The Pivot Point: Launching Fixed Fine-Tuning After Diagnosing a Vocab Mapping Catastrophe

In the high-stakes world of speculative decoding for large language models, a single percentage point of accuracy can mean the difference between a viable speedup and a net loss. When the assistant in this opencode session launched the command shown in <msg id=4988>, it represented the culmination of an intense debugging spiral—a moment where diagnosis gave way to action, and a critical bug in the fine-tuning pipeline was put to the test.

The message itself is deceptively simple: a single ssh command that launches a distributed training job on an 8-GPU machine. But to understand why this particular invocation matters, we must trace the chain of reasoning that led to it—a chain that exposes one of the most subtle and destructive bugs in transfer learning for language models: the silent misalignment of vocabulary mappings.

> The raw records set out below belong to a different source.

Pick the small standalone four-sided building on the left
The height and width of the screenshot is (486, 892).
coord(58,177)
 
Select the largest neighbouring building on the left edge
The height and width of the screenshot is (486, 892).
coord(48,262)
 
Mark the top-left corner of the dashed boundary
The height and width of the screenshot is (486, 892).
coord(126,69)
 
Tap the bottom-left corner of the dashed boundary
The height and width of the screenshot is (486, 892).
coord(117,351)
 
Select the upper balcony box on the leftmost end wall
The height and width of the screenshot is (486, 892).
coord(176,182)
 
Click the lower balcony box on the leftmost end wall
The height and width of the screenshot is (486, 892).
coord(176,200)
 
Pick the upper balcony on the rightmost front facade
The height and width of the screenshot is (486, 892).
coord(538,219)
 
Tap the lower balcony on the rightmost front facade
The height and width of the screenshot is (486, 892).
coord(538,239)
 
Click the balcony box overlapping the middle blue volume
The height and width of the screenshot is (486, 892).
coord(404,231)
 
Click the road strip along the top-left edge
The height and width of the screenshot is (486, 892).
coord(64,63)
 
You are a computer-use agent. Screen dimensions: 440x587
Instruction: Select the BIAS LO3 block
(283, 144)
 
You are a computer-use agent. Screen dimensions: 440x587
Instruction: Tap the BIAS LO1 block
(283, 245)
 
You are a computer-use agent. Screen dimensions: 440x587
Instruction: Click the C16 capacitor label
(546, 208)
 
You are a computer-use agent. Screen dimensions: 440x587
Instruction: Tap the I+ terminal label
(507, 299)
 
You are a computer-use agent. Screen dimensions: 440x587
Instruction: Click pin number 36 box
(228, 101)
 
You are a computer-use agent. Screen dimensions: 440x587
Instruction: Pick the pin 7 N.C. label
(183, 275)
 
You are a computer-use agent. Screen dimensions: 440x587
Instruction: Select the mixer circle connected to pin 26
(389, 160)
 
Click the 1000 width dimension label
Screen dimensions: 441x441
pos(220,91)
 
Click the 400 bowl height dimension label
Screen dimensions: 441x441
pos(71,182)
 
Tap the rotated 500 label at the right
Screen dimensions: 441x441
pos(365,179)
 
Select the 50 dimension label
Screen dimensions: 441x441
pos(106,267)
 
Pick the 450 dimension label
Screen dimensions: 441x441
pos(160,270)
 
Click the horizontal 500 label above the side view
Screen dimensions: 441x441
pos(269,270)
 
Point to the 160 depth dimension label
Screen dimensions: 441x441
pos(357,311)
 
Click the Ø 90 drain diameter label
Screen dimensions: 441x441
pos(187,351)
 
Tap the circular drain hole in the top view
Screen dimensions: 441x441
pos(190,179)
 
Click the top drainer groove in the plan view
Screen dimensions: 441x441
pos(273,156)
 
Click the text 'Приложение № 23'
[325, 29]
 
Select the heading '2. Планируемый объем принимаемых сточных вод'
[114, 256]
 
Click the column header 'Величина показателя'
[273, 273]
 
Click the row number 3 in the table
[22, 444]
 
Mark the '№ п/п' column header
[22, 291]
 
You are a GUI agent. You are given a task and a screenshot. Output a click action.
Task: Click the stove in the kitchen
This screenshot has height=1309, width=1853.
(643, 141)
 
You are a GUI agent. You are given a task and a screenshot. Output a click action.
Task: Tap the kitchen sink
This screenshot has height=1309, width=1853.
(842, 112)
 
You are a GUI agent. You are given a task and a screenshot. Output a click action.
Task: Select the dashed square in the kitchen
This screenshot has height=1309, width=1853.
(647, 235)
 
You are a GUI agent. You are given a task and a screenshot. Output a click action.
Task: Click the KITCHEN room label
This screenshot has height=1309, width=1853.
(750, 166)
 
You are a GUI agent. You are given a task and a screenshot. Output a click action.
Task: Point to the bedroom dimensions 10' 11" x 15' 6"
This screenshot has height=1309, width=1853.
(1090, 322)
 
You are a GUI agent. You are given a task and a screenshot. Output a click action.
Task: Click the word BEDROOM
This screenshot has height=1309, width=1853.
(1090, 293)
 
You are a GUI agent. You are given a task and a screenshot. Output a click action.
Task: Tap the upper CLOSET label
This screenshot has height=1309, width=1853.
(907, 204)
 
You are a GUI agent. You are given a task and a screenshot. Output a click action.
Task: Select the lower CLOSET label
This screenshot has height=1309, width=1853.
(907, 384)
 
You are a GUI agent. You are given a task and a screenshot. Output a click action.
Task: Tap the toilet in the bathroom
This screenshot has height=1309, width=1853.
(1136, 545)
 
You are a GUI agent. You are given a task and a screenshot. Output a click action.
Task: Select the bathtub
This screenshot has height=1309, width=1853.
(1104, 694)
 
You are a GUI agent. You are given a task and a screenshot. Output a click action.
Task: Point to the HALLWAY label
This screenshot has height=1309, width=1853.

The Context: A Fine-Tuning Gamble

The broader project was ambitious: deploy the Kimi-K2.5 model with EAGLE-3 speculative decoding to achieve throughput gains over the baseline. The team had already trained a from-scratch EAGLE-3 drafter on 100K synthetic samples, achieving 74.7% validation accuracy and a respectable 60 tok/s. But they wanted more. The AQ-MedAI K2 EAGLE-3 drafter—a publicly available checkpoint trained on the related Kimi-K2 architecture—offered a tantalizing shortcut. If fine-tuned on K2.5 data, it might converge faster and perform better than the from-scratch model.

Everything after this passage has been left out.